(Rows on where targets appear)
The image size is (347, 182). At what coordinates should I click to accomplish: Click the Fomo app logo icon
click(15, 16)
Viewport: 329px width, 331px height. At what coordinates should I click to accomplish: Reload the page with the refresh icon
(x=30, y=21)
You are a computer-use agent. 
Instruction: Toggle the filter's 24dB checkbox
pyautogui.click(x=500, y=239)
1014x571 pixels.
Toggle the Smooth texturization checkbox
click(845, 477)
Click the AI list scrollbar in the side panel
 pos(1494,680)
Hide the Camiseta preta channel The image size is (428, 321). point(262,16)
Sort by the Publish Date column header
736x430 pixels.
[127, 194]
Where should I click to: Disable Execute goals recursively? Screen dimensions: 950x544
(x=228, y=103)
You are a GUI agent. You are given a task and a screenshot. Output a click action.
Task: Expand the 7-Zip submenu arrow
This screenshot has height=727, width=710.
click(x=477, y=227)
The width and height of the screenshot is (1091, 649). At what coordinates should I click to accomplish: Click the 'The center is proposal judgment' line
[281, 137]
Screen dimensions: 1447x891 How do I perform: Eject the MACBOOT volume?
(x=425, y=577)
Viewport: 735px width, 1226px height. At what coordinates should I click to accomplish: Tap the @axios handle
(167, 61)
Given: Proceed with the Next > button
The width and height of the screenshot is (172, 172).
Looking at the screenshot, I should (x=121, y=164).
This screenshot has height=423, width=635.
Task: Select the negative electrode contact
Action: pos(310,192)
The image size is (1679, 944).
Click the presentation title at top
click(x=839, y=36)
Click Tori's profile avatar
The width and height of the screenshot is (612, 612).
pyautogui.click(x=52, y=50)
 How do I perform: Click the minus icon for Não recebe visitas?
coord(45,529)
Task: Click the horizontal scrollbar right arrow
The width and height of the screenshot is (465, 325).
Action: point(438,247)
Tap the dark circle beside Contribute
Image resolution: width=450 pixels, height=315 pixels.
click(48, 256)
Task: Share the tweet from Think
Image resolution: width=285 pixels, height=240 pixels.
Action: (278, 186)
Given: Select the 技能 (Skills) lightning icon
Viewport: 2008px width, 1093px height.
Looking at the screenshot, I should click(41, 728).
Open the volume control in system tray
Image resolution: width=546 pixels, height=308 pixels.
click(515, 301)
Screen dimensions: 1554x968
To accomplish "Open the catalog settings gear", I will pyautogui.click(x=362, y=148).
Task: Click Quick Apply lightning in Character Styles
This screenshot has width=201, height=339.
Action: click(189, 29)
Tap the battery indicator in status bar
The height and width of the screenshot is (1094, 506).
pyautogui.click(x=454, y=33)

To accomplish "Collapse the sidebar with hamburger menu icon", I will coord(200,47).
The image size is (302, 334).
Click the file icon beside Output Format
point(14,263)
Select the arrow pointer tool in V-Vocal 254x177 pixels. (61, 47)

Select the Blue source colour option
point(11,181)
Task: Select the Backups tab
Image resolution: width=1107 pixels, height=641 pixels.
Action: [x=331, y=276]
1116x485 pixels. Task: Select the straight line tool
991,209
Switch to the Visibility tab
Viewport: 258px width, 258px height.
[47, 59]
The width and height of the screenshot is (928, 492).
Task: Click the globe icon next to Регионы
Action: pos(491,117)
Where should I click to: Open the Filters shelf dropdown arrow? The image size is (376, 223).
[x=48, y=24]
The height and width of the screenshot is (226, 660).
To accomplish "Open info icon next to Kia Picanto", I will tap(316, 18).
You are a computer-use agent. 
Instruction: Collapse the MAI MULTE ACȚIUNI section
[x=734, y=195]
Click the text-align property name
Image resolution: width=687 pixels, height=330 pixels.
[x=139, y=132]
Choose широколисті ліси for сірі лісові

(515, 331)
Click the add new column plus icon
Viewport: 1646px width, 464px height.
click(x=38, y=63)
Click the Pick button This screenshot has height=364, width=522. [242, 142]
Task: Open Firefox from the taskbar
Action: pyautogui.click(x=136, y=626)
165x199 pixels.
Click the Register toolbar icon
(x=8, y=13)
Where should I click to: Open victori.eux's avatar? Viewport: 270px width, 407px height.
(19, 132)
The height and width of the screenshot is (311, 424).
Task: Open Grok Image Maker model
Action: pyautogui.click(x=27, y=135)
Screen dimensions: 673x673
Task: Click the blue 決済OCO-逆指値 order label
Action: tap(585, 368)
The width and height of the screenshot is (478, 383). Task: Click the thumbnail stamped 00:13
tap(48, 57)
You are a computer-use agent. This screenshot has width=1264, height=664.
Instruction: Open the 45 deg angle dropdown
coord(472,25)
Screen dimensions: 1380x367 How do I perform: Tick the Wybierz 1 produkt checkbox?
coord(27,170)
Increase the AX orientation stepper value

WRITTEN REQUEST:
Show every line of the material that contains the word "scrollbar".

EXERCISE SOLUTION:
Click the AI list scrollbar in the side panel
Task: Click the horizontal scrollbar right arrow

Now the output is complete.